= February 28 Popular Leagues =

Mass movement in El Salvador (1978–1980)

LP-28 poster

The February 28 Popular Leagues (Ligas Populares 28 de Febrero, abbreviated LP-28) was a mass movement in El Salvador. LP-28 was launched in September 1977 by the People's Revolutionary Army (ERP), functioning as its mass front. The name referred to the February 28, 1977 massacre of ERP supporters, killed at Plaza Libertad in San Salvador during a protest against electoral fraud in the 1977 Salvadoran presidential election. LP-28 had some 5,000 to 10,000 members. Its following was largely based among peasants in Morazán Department. Leoncio Pichinte was the general secretary of LP-28.

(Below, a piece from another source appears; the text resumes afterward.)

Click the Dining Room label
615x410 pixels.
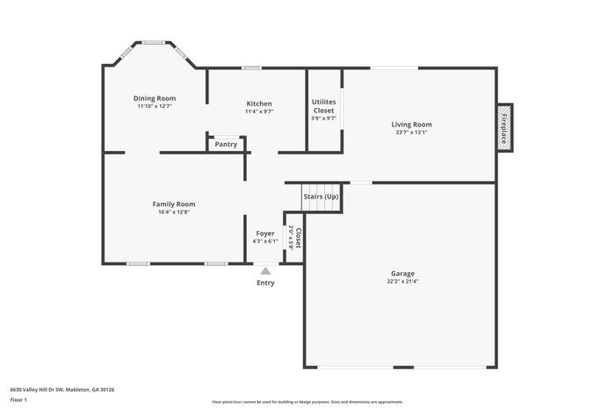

==ERP and the formation of LP-28==
In the lead-up to the Salvadoran Civil War the mass mobilization of ERP was weaker than that of other guerrilla groups, as ERP had a more militaristic outlook. ERP had lost its previous mass front, the Unified Popular Action Front (FAPU), in an internal split in 1976. LP-28 was launched in response to the advances in mass organizations of its competitors among the guerrilla movements. In reaction to the electoral fraud and repression against the progressive sectors in the Catholic church, most of the Ecclesiastic Base Communities (CEB) in Morazán Department joined LP-28. In November 1977 the military forces had arrested and tortured Father Miguel Ventura in Morazan Department, but LP-28 organized mass protests in the area and managed to secure his release and allow Ventura to go into exile.

==1979 coup==
LP-28 took a militant stance against the October 15, 1979 coup d'état, taking actions to draw attention to the situation in El Salvador, such as occupations of embassy buildings, government installations and churches. LP-28, along with ERP, issued a call for a nation-wide insurrection. On October 29, 1979, government forces opened fire on an LP-28 rally in Morazán Department, killing 29 people.

==1979 congress==
The movement held its first congress on November 27, 1979, which affirmed the overthrow of the military junta and the establishment of a socialist society as the goals of the movement. The congress was baptized 'Irma Elena Contreras'. Some 3,000 LP-28 supporters attended the event. The meeting was addressed by guerrilla leader Ana Guadalupe Martínez Menéndez. The People's Revolutionary Bloc (BPR) sent a small delegation to the LP-28 congress. The BPR delegation was led by Juan Chacón, who in his intervention at the event made a call for unity. FAPU did not attend the LP-28 congress, as there was still hostility after the ERP killing of FAPU leader Roque Dalton.

==CRM and FDR==
On January 11, 1980, LP-28, BPR and FAPU issued a joint call for insurrection. LP-28, BPR and FAPU organized a joint protest on January 22, 1980, which was met with violence from the state. Subsequently, LP-28, BPR and FAPU formed the Revolutionary Mass Coordination (CRM). CRM later merged into the Revolutionary Democratic Front (FDR), LP-28 was given one of seven slots in the FDR leadership - where it was represented by Pichinte.

==Member organizations==
LP-28 was constituted by
- the "Heroes of October 29" Popular Peasant Leagues (Ligas Populares Campesinas "Héroes del 29 de octubre", LPC-28)
- the Secondary Students Popular Leagues "Edwin Arnoldo Contreras" (Ligas Populares Estudiantiles de Secundarias "Edwin Arnoldo Contreras", LPES)
- the Popular University Leagues "Mario Nelson Alfaro" (Ligas Populares Universitarias "Mario Nelson Alfaro", LPU)
- the Popular Workers Leagues "Marco Antonio Solís" (Ligas Populares Obreras "Marco Antonio Solís", LPO-28)
- the LP-28 Barrio and Colony Committees (Comités de Barrios y Colonias LP-28, CB-LP-28)
- the Association of Market Users and Workers of El Salvador (Asociación de Usuarios y Trabajadores de los Mercados de El Salvador, ASUTRAMES).

==In exile==
LP-28 was present in Salvadoran diaspora, for example it had presence in Costa Rica.